Bringing The Eye of the Storm to the screen involved the reunion of a filmmaking “family,” a brilliant bevy of old Oz hands from that heady era of filmmaking hailed as the Australian New Wave. Cast as the lead, legendary Charlotte Rampling is neck-deep in Australian acting royalty: Judy Davis (from My Brilliant Career, 1979, to Woody Allen’s To Rome with Love, 2012); Geoffrey Rush (from Children of the Revolution, 1996, with Davis, to The King’s Speech, 2010); as well as lesser lights such as Helen Morse (Picnic at Hanging Rock, 1975), honorary Aussie Colin Friels, Billie Brown, Dustin Clare (Gannicus in TV’s Spartacus), et al.
In 1978, Fred Schepisi’s The Chant of Jimmie Blacksmith launched his successful directorial career abroad; Eye of the Storm is the first film he’s shot on home ground since the uncompromising A Cry in the Dark (1988). Nobel-winner Patrick White’s hefty novel was adapted for the screen by Judy Morris, so striking as the star of Peter Weir’s The Plumber (1979), and subsequently scripter of hits like Happy Feet and Babe: Pig in the City.
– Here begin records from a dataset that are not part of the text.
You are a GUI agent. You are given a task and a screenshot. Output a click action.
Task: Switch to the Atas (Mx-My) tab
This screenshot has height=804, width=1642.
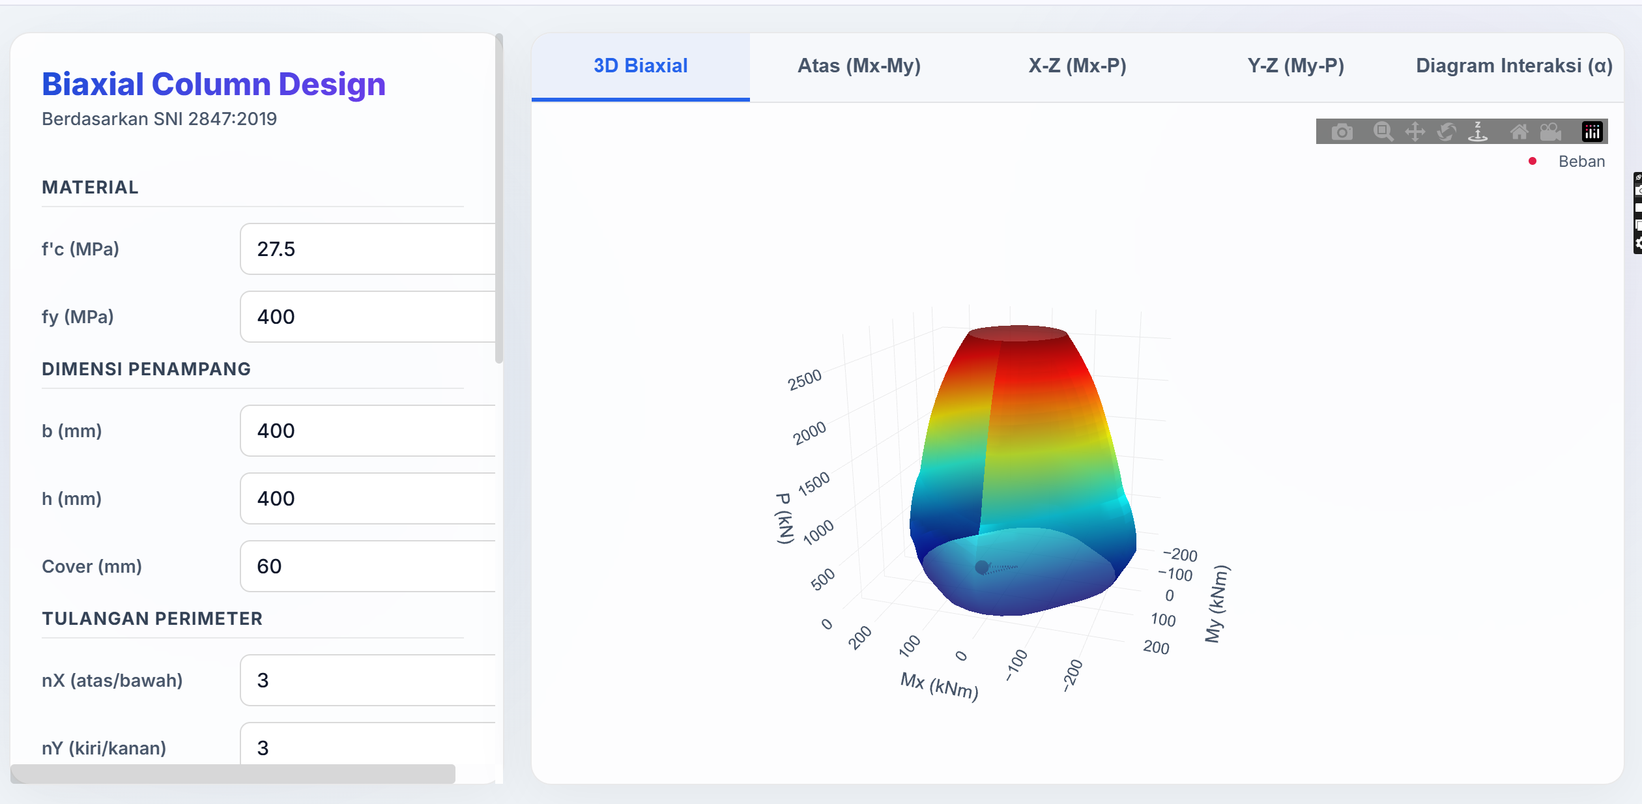(859, 66)
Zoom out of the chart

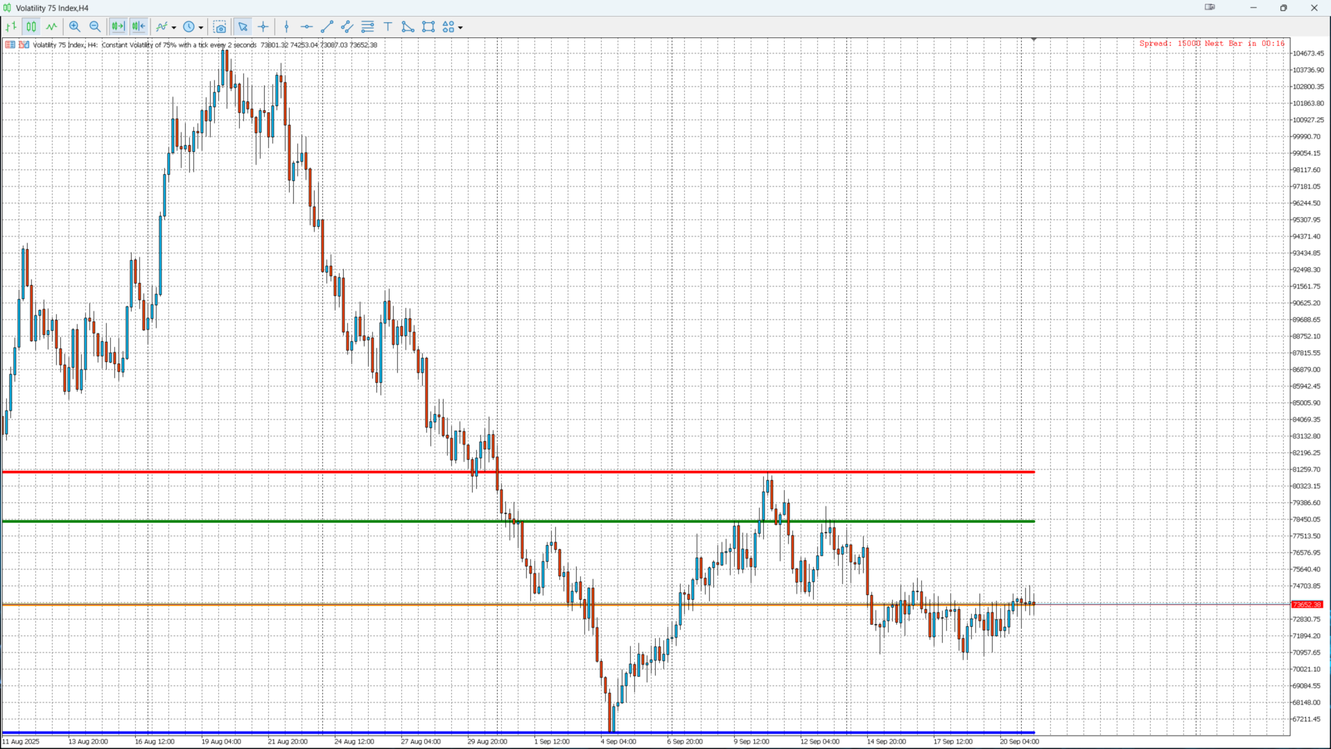95,27
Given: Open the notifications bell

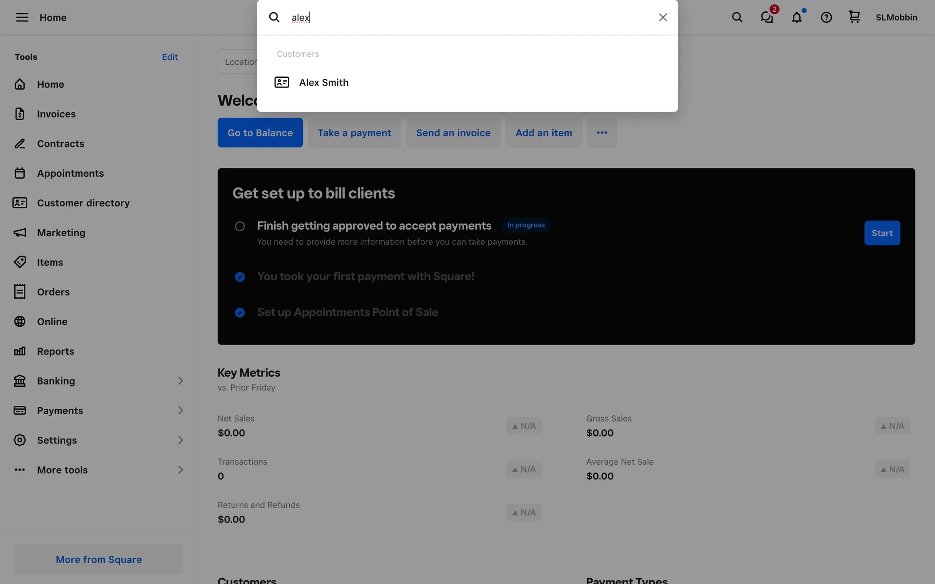Looking at the screenshot, I should [797, 18].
Morris’ two-hour adaptation has at its center—or eye—the long dying of wealthy matriarch Elizabeth Hunter (Rampling). A formidable personality, the old woman makes her bedroom a kind of theater, which estranged son Basil (Rush) and daughter Dorothy (Judy Davis) must attend, in hopes of cashing in on a much-needed inheritance. This trio of greater and lesser monsters—emasculating mother, narcissistic son, daughter bereft of joie de vivre—have at each other unlovingly, though it’s clear the aging kids desire nothing so much as the queen’s unqualified admiration. Well, except for her money.